**ACTION ITEM**
Repeat all entries exactly.
------ PROVIDED ENTRIES ------
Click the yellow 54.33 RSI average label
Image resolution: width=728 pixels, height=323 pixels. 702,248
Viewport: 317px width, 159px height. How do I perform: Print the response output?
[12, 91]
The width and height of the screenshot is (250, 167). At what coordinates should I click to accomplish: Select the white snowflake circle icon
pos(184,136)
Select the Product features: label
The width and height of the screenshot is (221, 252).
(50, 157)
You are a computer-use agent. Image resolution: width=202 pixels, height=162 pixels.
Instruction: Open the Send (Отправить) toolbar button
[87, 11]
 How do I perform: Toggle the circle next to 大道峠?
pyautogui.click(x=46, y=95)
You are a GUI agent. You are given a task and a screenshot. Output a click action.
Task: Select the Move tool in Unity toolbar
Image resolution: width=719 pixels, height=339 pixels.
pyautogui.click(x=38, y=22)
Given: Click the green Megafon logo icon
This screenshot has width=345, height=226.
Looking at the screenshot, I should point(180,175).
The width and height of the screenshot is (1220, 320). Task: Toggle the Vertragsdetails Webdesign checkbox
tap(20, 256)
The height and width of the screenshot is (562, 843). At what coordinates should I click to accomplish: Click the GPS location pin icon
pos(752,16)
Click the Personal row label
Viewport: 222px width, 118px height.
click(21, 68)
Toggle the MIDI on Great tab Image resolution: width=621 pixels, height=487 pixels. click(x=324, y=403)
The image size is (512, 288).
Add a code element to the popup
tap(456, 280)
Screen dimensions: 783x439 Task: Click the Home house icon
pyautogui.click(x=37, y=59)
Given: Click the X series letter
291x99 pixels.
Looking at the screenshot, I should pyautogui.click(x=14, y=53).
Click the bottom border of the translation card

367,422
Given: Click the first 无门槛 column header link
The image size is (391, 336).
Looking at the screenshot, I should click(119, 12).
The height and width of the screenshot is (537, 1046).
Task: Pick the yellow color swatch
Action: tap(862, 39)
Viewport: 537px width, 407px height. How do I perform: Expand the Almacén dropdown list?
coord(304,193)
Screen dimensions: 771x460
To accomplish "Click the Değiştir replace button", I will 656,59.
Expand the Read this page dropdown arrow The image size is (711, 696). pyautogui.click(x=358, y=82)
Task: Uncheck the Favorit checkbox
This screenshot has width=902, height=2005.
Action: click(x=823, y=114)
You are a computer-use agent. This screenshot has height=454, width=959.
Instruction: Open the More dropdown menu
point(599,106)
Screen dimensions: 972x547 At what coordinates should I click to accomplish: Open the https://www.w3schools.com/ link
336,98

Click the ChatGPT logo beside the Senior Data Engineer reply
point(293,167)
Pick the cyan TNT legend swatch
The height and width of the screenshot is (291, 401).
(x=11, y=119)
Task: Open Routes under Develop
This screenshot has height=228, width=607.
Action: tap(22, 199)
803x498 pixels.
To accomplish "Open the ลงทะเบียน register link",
------
**RESULT OF THIS EXERCISE**
Click the yellow 54.33 RSI average label
Image resolution: width=728 pixels, height=323 pixels. 702,248
Viewport: 317px width, 159px height. How do I perform: Print the response output?
[12, 91]
The width and height of the screenshot is (250, 167). At what coordinates should I click to accomplish: Select the white snowflake circle icon
pos(184,136)
Select the Product features: label
The width and height of the screenshot is (221, 252).
(50, 157)
You are a computer-use agent. Image resolution: width=202 pixels, height=162 pixels.
Instruction: Open the Send (Отправить) toolbar button
[87, 11]
 How do I perform: Toggle the circle next to 大道峠?
pyautogui.click(x=46, y=95)
You are a GUI agent. You are given a task and a screenshot. Output a click action.
Task: Select the Move tool in Unity toolbar
Image resolution: width=719 pixels, height=339 pixels.
pyautogui.click(x=38, y=22)
Given: Click the green Megafon logo icon
This screenshot has width=345, height=226.
Looking at the screenshot, I should point(180,175).
The width and height of the screenshot is (1220, 320). Task: Toggle the Vertragsdetails Webdesign checkbox
tap(20, 256)
The height and width of the screenshot is (562, 843). At what coordinates should I click to accomplish: Click the GPS location pin icon
pos(752,16)
Click the Personal row label
Viewport: 222px width, 118px height.
click(21, 68)
Toggle the MIDI on Great tab Image resolution: width=621 pixels, height=487 pixels. click(x=324, y=403)
The image size is (512, 288).
Add a code element to the popup
tap(456, 280)
Screen dimensions: 783x439 Task: Click the Home house icon
pyautogui.click(x=37, y=59)
Given: Click the X series letter
291x99 pixels.
Looking at the screenshot, I should pyautogui.click(x=14, y=53).
Click the bottom border of the translation card

367,422
Given: Click the first 无门槛 column header link
The image size is (391, 336).
Looking at the screenshot, I should click(119, 12).
The height and width of the screenshot is (537, 1046).
Task: Pick the yellow color swatch
Action: tap(862, 39)
Viewport: 537px width, 407px height. How do I perform: Expand the Almacén dropdown list?
coord(304,193)
Screen dimensions: 771x460
To accomplish "Click the Değiştir replace button", I will 656,59.
Expand the Read this page dropdown arrow The image size is (711, 696). pyautogui.click(x=358, y=82)
Task: Uncheck the Favorit checkbox
This screenshot has width=902, height=2005.
Action: click(x=823, y=114)
You are a computer-use agent. This screenshot has height=454, width=959.
Instruction: Open the More dropdown menu
point(599,106)
Screen dimensions: 972x547 At what coordinates should I click to accomplish: Open the https://www.w3schools.com/ link
336,98

Click the ChatGPT logo beside the Senior Data Engineer reply
point(293,167)
Pick the cyan TNT legend swatch
The height and width of the screenshot is (291, 401).
(x=11, y=119)
Task: Open Routes under Develop
This screenshot has height=228, width=607.
Action: tap(22, 199)
803x498 pixels.
To accomplish "Open the ลงทะเบียน register link",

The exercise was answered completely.